Yelena Isinbayeva took only two jumps to win the women’s Pole Vault, running under the bar at her first attempt before soaring over 4.70m on the second. That left her well clear of Mary Saxer’s personal best 4.60m and Silke Spiegelburg’s 4.55m.
Caterine Ibarguen started the women’s Triple Jump with 14.35m, a distance immediately topped by her closest rival, Olha Saladukha with 14.43m.
But that was as close as it got. Ibarguen progressed to a world lead 14.69m in the third round while her rival stuttered to three consecutive fouls
Surprising Schwanitz and Malachowski close to world leads
Christina Schwanitz wasted no time in setting down new markers in the women’s Shot Put. With her first throw, the 27-year-old German landed the shot at a personal best 19.76m, with her second she cracked the 20m mark with 20.12m and with her fifth she was again in new territory with 20.20m.
Three personal bests for the competition and a final mark close enough to Valerie Adams’ world lead 20.37m. It may be a little premature to suggest Schwanitz can challenge the indomitable Adams, but she certainly has shaken up the world order.
Shaken in Shanghai was Gong Lijiao, a bronze medallist at last year’s London Olympics and a fixture in the top five at global championships since the Olympics before that in Beijing in 2008. Gong took second with 19.73m.
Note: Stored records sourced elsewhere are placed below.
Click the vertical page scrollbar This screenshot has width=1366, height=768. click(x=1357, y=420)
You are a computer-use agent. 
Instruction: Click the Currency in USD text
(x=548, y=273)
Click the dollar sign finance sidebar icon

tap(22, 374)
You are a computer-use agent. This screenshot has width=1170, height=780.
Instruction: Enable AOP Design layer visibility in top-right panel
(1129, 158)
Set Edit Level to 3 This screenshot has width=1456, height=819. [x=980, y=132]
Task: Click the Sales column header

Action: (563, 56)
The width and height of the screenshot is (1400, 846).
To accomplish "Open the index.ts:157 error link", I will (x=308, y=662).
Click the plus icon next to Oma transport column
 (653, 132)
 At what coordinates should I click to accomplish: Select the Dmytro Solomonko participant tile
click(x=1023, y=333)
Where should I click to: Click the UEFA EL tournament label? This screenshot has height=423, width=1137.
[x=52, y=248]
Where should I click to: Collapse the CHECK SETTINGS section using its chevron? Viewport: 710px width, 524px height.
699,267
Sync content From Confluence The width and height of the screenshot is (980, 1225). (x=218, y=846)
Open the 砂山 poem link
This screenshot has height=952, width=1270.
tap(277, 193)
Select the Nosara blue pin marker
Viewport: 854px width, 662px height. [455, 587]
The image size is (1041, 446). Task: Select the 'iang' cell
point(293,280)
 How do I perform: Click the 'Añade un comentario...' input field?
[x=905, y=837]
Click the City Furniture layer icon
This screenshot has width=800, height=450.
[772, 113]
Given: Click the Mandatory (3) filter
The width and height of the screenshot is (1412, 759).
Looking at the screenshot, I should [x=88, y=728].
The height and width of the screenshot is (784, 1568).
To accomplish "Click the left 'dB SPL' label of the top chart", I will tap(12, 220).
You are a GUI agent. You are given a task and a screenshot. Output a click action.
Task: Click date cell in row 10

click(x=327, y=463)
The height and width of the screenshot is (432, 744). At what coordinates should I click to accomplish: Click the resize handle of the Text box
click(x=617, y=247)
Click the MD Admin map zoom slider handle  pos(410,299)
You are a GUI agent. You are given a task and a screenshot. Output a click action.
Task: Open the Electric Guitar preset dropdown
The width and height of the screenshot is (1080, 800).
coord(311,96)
There were no such shocks for Piotr Malachowski. The favourite led the men’s Discus after three rounds with his 64.33m then exploded to a 67.34m in the fourth round, a distance bettered this year only by Australia’s Benn Harradine who threw 68.20m in Townsville on 10 May.
Beijing Olympic champion Gerd Kanter was second with 63.14m and Robert Urbanek third with 62.85m.
Olympic bronze medallist Warren Weir won the 200m in 20.18 from the fast-finishing Justin Gatlin (20.21) and Jason Young (20.22).
In the women’s 400m Hurdles, Zuzana Hejnova finished strongly to beat Angela Morosanu, 53.79 to 53.85, both under the previous world lead.